== Teks Sumber ==

'''

Sebagai Menteri, saya menjadi sorotan. Menteri adalah
posisi sangat tinggi. Dibayar oleh negara, berdasarkan pembayaran pajak
masyarakat. Tugasnya sangat mulia. Turut menjalankan pemerintahan. Ikut mewarnai
merah putihnya bangsa ini. Ibadah yang bernilai luar biasa tinggi di mata-Nya.
Saya sudah melakukan banyak langkah spektakuler sepanjang
menjadi menteri. Saya pernah membebaskan antrian di sebuah pintu tol dalam kota.
Saya pernah menaiki KRL Jakarta Bogor dan dilanjut dengan menggunakan ojeg. Saya
pernah inspeksi mendadak di pintu tol Cikarang Utama dan ruang kontrol bandara
Soetta.
Dan, semua tahu, saya tidak mencapai posisi ini dari
warisan. Saya anak miskin yang harus mengikatkan sarung kencang-kencang untuk
menahan lapar di saat muda.
Jadi:
Saya
paham macetnya Jakarta, di jalan biasa ataupun di tol. Saya juga paham
ketergantungan masyarakat pada keberadaan KRL, transportasi termurah. Dan,
terutama, saya sangat paham bagaimana rasanya menjadi orang dengan kemampuan
ekonomi terbatas.

'''

== Bagian Data ==
'''

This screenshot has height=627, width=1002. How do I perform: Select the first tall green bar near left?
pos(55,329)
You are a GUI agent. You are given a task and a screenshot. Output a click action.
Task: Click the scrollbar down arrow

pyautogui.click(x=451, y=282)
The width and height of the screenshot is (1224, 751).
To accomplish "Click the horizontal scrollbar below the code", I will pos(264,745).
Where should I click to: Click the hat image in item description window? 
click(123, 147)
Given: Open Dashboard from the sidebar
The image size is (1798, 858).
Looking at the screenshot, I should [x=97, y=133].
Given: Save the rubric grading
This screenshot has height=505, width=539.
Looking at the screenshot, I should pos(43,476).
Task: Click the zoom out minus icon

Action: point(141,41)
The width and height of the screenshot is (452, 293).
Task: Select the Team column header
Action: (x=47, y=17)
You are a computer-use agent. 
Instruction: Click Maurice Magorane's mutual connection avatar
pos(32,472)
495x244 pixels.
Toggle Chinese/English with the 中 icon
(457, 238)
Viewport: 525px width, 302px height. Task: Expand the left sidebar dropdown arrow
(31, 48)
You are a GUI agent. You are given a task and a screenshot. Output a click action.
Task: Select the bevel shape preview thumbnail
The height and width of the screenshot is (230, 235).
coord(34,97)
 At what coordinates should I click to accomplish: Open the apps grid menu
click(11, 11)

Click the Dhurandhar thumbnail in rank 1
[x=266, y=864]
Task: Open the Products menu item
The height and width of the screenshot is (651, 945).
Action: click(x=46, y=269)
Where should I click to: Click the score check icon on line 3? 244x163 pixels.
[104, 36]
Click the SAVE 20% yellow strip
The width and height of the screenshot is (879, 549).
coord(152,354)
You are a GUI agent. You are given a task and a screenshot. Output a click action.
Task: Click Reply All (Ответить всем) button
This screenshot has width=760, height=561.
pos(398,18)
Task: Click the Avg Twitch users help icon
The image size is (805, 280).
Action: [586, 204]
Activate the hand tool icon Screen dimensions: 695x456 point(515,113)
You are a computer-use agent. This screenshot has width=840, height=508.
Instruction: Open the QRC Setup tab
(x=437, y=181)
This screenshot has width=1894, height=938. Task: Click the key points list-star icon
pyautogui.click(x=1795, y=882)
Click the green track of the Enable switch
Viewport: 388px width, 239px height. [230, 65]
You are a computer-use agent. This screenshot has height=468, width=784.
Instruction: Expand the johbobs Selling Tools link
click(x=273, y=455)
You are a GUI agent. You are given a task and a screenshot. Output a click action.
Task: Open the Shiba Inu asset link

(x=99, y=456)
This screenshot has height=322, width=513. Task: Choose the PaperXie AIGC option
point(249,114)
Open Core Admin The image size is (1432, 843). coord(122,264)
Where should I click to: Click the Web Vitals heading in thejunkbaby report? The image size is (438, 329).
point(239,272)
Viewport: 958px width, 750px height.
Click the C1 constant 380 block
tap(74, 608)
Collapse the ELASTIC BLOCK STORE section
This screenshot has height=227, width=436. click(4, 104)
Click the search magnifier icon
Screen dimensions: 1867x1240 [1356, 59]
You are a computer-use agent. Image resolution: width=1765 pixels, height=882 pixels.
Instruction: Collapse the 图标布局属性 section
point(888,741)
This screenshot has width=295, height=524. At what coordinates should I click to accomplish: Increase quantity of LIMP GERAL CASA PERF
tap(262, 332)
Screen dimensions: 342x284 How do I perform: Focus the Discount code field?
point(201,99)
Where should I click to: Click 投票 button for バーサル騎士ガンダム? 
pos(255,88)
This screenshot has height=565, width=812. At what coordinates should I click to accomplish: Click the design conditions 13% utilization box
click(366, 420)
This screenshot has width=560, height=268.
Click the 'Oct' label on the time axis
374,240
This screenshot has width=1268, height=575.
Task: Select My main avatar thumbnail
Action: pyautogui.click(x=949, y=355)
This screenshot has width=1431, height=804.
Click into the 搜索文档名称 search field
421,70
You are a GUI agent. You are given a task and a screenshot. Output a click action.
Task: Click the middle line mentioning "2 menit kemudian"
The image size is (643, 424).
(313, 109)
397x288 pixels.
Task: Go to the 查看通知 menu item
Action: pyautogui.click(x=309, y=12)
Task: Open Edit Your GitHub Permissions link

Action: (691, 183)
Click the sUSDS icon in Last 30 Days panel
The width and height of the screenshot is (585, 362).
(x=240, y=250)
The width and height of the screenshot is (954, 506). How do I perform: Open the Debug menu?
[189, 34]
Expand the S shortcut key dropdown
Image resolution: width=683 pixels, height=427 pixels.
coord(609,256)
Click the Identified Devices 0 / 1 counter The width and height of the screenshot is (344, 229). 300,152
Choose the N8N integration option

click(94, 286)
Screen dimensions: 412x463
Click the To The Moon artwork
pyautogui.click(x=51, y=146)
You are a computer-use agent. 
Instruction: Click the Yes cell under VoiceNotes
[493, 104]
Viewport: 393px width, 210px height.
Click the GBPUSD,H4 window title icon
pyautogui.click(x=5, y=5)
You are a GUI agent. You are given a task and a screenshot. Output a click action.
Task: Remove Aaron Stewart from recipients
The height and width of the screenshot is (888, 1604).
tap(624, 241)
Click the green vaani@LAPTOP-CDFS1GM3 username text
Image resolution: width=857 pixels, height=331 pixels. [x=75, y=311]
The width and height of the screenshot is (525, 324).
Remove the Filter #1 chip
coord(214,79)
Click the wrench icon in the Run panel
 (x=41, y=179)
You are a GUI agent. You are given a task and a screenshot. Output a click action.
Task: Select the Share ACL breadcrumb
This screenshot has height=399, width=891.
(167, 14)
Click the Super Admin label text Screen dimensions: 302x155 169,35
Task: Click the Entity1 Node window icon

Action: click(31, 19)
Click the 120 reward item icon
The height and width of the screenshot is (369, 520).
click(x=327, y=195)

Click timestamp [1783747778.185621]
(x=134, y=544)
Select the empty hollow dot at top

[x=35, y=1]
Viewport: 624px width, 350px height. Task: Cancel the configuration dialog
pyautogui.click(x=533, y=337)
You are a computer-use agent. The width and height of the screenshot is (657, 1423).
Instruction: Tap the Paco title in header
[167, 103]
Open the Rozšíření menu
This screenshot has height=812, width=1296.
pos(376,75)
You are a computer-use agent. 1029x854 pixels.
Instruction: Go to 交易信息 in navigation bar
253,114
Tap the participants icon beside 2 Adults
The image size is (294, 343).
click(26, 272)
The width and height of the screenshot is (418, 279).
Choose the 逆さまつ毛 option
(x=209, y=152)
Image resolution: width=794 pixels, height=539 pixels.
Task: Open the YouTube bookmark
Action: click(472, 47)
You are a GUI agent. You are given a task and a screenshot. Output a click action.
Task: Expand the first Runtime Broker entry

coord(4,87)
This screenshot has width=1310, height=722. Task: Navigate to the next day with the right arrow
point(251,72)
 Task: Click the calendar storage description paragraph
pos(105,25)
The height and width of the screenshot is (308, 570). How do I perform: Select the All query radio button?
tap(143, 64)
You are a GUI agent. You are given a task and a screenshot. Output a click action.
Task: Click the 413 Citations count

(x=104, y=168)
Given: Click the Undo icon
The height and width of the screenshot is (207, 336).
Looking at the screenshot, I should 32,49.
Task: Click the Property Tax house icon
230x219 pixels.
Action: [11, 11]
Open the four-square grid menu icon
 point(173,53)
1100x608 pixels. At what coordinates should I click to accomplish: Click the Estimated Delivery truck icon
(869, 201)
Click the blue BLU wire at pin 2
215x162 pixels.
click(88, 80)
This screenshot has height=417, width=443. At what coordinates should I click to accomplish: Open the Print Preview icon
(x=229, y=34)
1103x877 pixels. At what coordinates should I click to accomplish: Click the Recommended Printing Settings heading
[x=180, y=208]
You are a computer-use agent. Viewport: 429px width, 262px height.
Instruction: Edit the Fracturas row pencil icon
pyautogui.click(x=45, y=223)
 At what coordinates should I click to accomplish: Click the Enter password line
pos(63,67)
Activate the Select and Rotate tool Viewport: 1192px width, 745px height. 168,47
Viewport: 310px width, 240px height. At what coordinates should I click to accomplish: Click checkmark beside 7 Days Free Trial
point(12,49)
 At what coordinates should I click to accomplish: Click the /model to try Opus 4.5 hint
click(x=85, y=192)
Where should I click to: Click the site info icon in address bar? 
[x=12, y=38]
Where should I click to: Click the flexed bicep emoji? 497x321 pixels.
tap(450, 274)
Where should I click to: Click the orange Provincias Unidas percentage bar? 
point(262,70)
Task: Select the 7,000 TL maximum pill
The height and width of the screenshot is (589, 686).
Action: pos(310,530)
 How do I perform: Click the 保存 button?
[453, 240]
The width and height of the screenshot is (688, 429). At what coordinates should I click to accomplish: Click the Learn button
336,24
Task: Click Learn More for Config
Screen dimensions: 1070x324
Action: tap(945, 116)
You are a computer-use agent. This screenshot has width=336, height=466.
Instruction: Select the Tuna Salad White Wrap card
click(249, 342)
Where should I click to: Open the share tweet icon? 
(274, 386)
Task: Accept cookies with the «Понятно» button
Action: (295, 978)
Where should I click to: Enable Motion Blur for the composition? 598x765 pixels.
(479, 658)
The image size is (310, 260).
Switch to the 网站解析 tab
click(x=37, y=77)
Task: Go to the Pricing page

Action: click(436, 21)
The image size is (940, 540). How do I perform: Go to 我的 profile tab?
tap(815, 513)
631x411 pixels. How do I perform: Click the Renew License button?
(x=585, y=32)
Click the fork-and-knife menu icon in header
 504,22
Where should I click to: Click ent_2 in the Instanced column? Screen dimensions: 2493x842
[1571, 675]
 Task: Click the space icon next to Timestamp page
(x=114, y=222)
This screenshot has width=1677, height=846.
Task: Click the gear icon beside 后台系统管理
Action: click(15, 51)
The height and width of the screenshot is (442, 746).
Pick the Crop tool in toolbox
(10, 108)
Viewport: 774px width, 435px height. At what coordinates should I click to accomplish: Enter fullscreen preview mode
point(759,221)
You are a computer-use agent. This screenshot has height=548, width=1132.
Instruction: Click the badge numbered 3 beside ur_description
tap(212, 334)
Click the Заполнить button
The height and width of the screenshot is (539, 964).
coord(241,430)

'''

Sambung teks tentang pengalaman menjadi menteri itu, mulai dari sesudah kalimat terakhirnya. Materi tersebut tidak diperlukan untuk mengerjakan tugas.

== Hasil Latihan ==
Sebagai
mantan wartawan dan pemilik media besar, saya juga mengikuti berita nasional. Jika
tak sempat membaca sendiri, staf saya bisa membuatkan resume dari berbagai
peristiwa di negeri ini, khususnya di Jakarta, kota tempat saya tinggal
sekarang.
Saya
tinggal duduk manis. Bukan melamun dan bersantai, itu gak gue banget. Tetapi, merenungkan bagaimana kewenangan yang saya
miliki bisa menjadi solusi bagi banyak hal yang seolah tidak berhubungan.
Saya
lihat di televisi, mas Jokowi sedang mencoba mengurai dan menggulung ulang
benang masalah di Jakarta, si kembar siam macet dan banjir. Saya juga membaca
teriakan para orang tua atas tingginya biaya pendidikan. Saya ikut mendengar
jebolnya APBN untuk subsidi premium. Saya tahu juga berita terbaru, PT KAI
segera menghapuskan KRL Ekonomi.
Jika
Minggu pukul 5 pagi saya gunakan untuk rapat dengan direksi BUMN, maka pada
hari Senin s.d. Jumat pukul 5 saya keluar rumah. Berjalan atau berlari menuju
Monas, kemudian mengelilinginya beberapa kali. Segar dan menyehatkan. Biasanya,
setelah cukup berkeringat, saya tinggal menyeberang ke kantor, mandi, dan
langsung menjalankan tugas-tugas sebagai
menteri.
Menghirup
udara pagi sambil melihat perubahan cepat lalu lalang kendaraan dan pejalan
kaki di seputar Monas menjelang jam 7 pagi, tiba-tiba menyalakan lampu pijar 5
cm di atas kepala saya. Saya yakin sekali apa yang harus segera saya lakukan.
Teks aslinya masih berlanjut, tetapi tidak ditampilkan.